→ Problem to work on: Please output the lines from the one containing "Click the 'Services'" through the end of the recorded data as a Markdown table with the columns "Row" and "Line Text." Skip blank lines, and leave the pictures out.

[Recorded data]
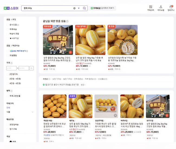Screen dimensions: 176x149
Task: Click 변경 to change delivery address
Action: (x=83, y=85)
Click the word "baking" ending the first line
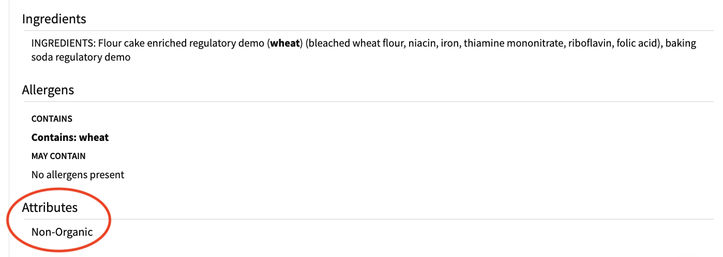The height and width of the screenshot is (257, 723). (x=681, y=44)
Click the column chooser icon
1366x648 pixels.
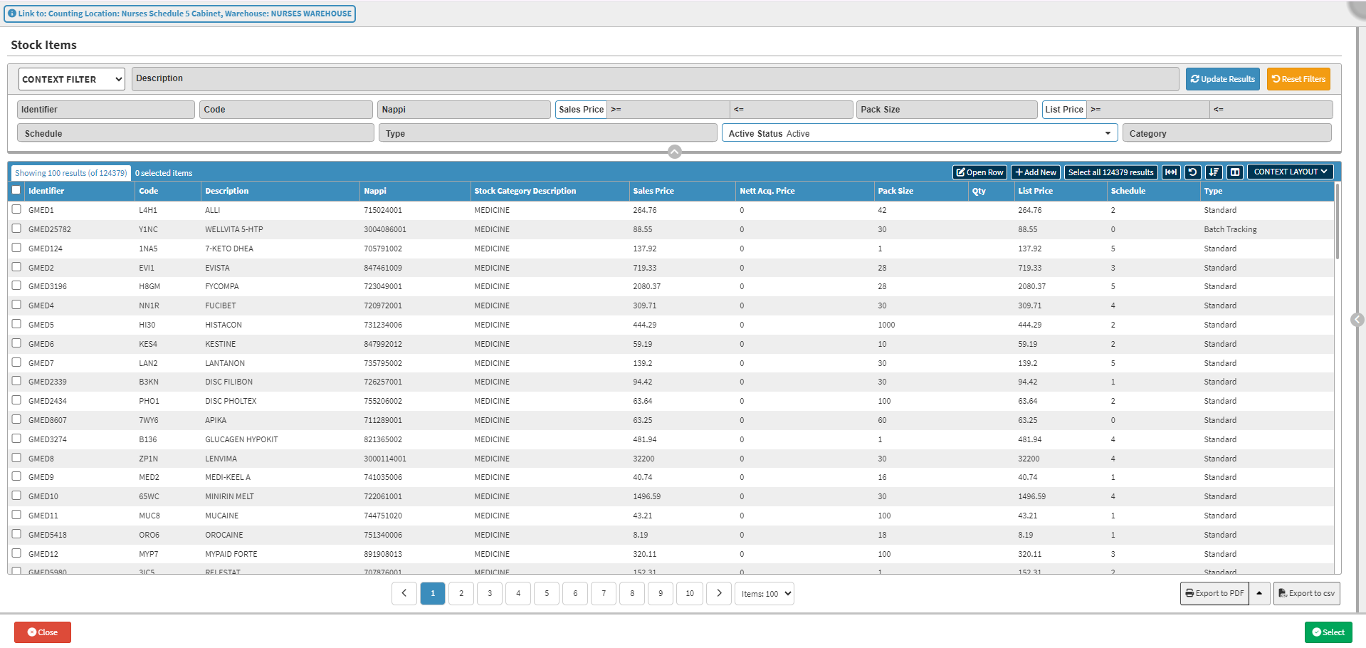click(1235, 172)
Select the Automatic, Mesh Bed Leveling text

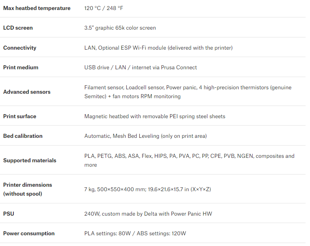pos(122,136)
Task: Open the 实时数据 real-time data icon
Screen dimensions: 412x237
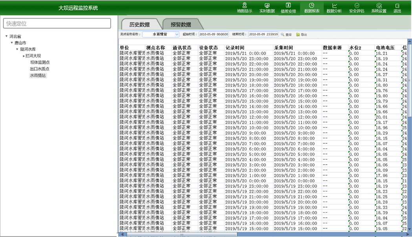Action: click(x=267, y=7)
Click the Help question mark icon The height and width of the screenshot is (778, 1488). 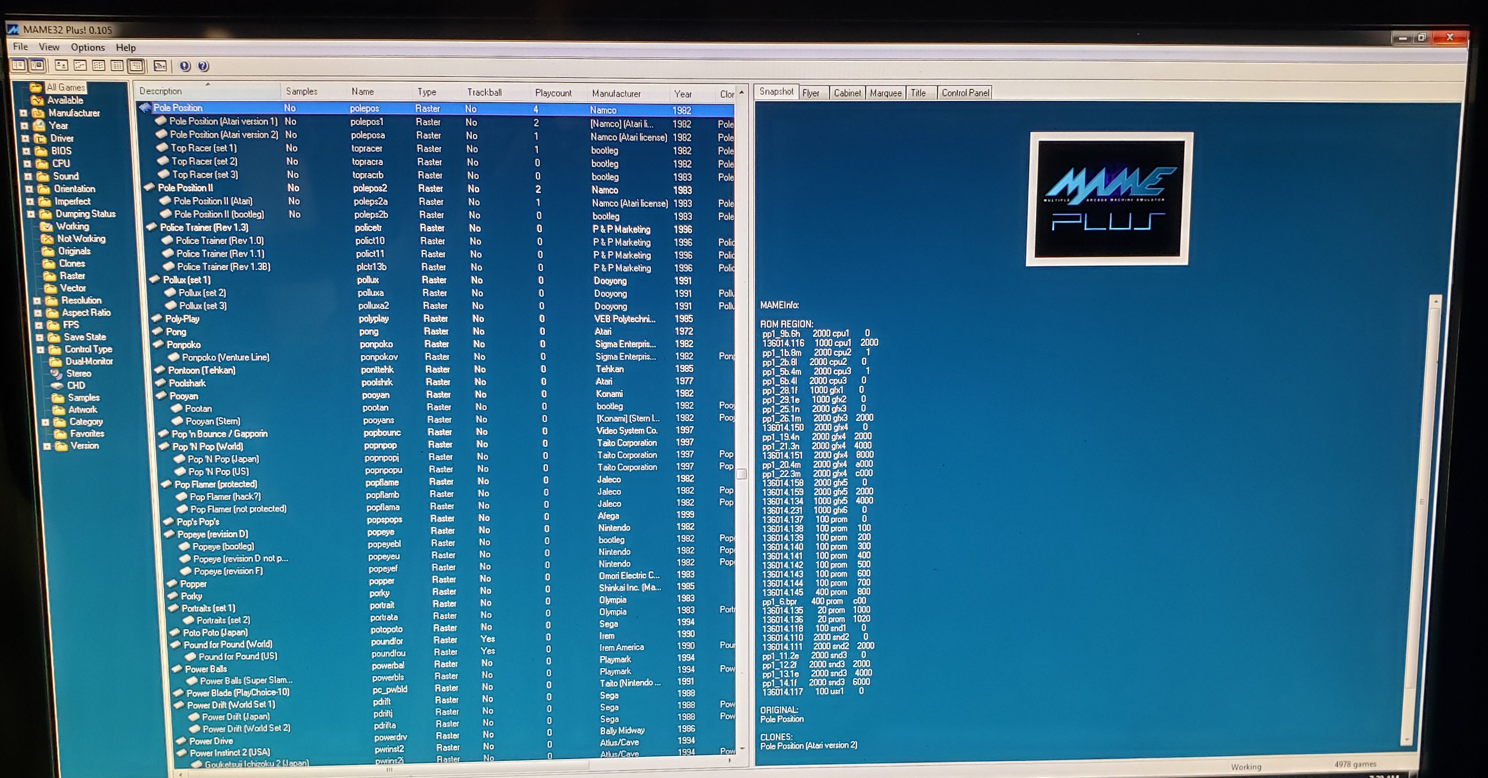point(203,66)
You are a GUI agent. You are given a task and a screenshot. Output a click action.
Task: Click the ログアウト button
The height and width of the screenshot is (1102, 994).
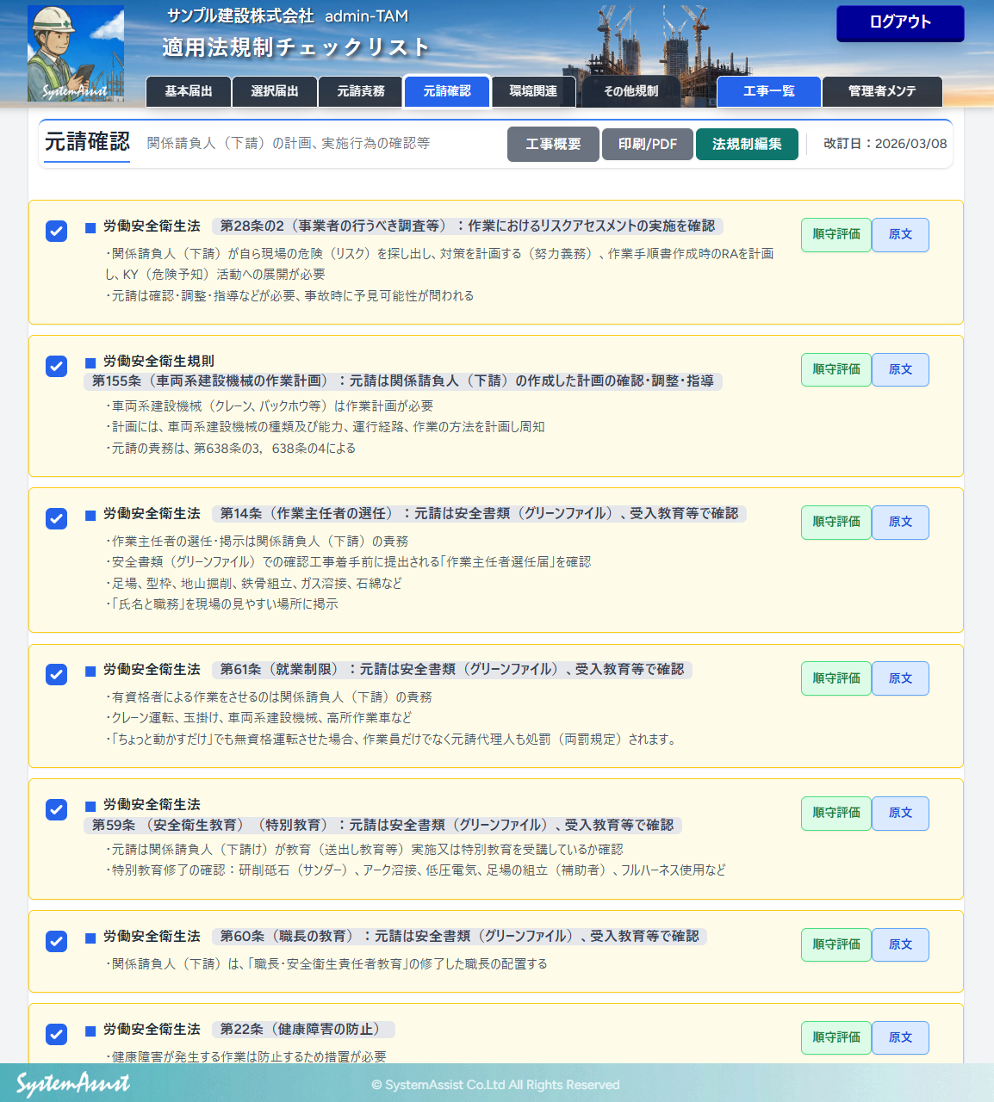pos(900,23)
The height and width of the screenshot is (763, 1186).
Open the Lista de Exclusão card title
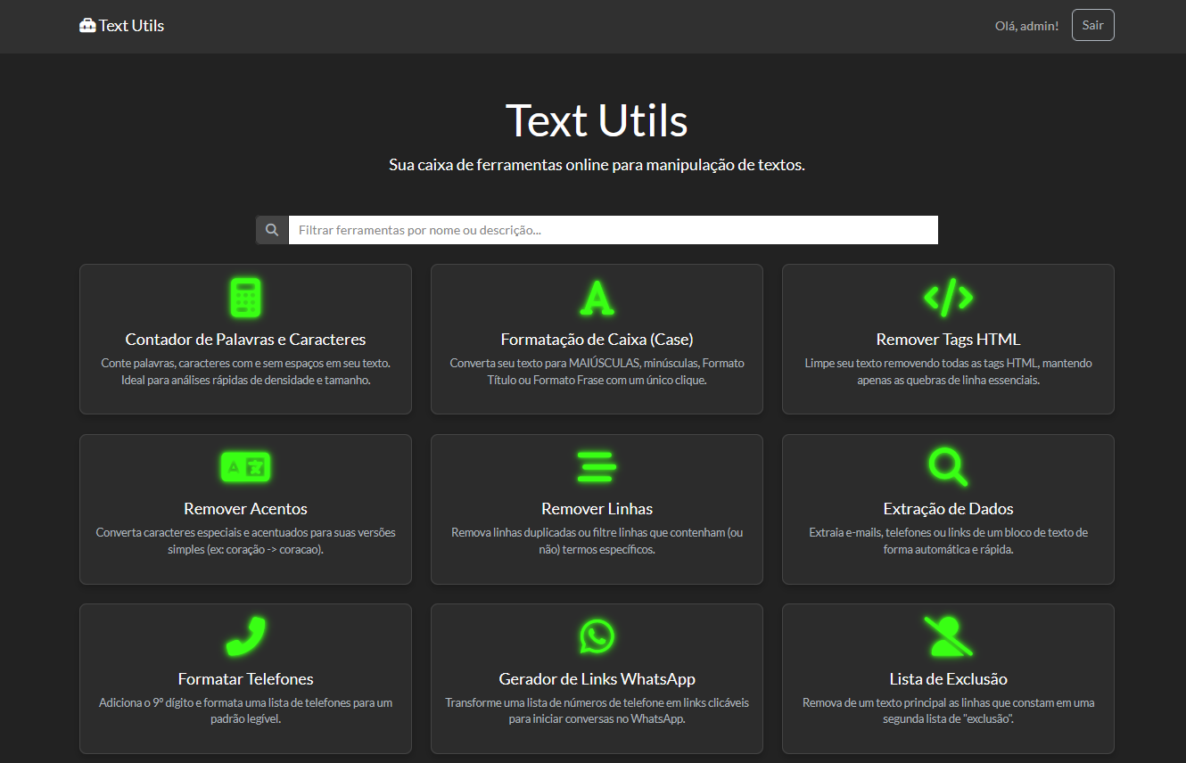tap(948, 679)
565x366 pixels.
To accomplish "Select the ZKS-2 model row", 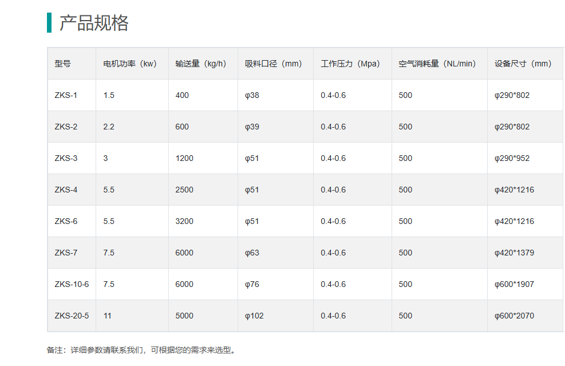I will coord(66,127).
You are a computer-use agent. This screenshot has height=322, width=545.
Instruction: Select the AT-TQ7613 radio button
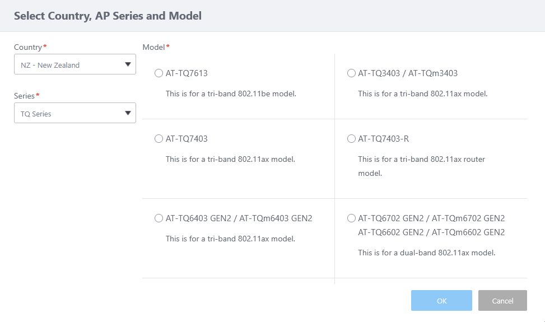(159, 73)
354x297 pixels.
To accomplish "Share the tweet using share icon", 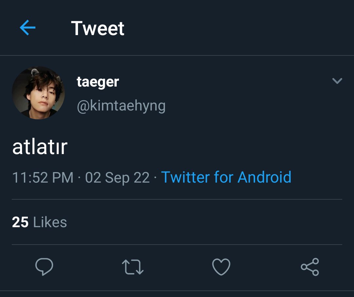I will (x=310, y=267).
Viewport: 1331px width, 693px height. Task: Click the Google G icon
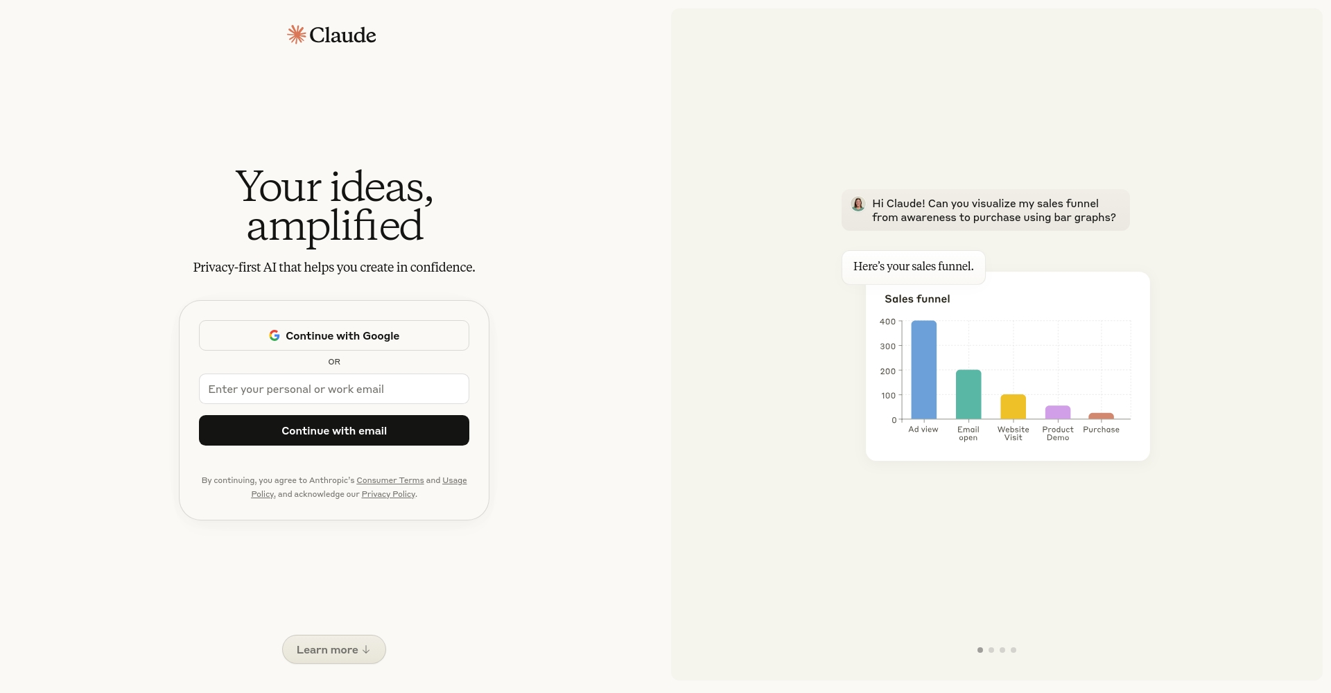click(x=275, y=335)
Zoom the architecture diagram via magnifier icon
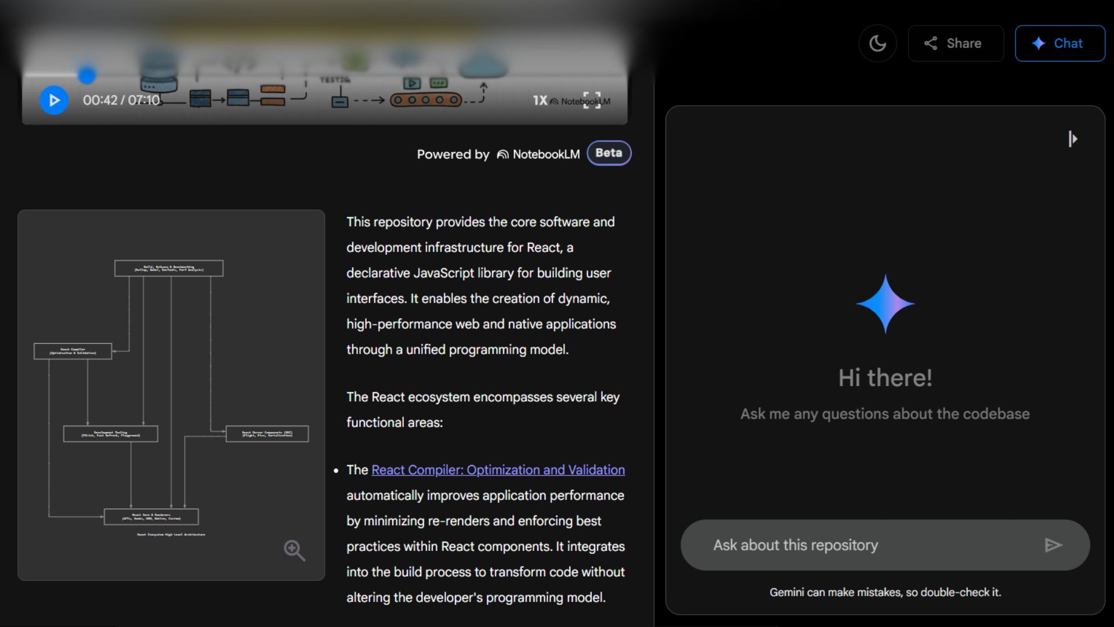Viewport: 1114px width, 627px height. pos(294,550)
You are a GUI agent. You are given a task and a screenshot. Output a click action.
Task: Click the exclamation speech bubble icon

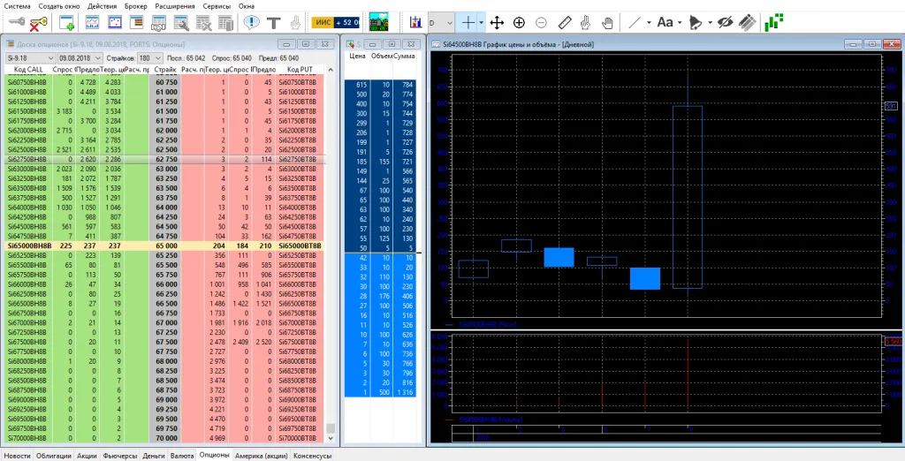click(253, 22)
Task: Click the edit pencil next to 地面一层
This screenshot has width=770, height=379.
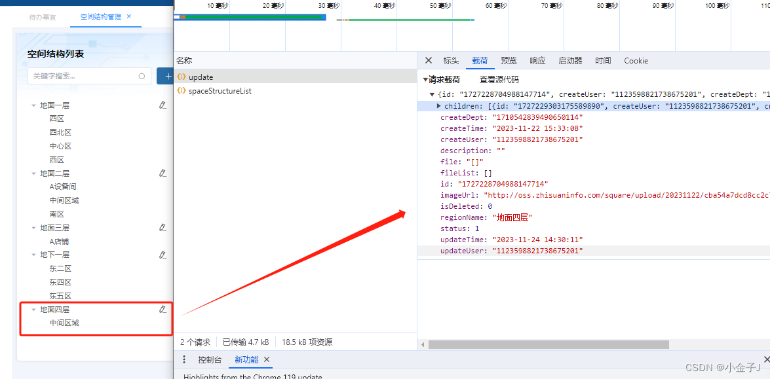Action: coord(163,104)
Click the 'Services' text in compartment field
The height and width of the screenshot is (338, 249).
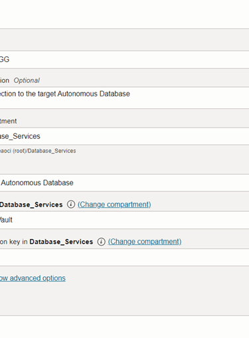click(27, 136)
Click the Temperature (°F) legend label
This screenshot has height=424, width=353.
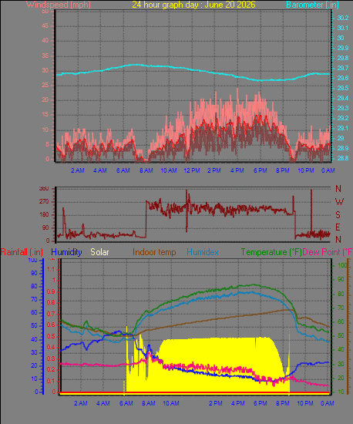point(271,252)
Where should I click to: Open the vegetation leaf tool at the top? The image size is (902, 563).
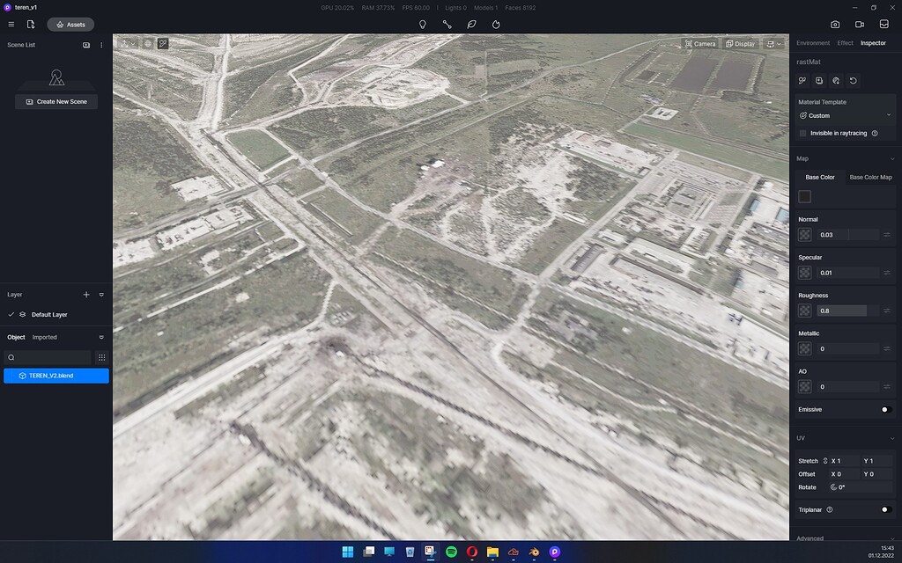pyautogui.click(x=471, y=25)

→ Solution to the problem:
| Row | Line Text |
|---|---|
| 1 | Click the 'Services' text in compartment field |
| 2 | The height and width of the screenshot is (338, 249). |
| 3 | click(27, 136) |
| 4 | Click the Temperature (°F) legend label |
| 5 | This screenshot has height=424, width=353. |
| 6 | point(271,252) |
| 7 | Where should I click to: Open the vegetation leaf tool at the top? The image size is (902, 563). |
| 8 | pyautogui.click(x=471, y=25) |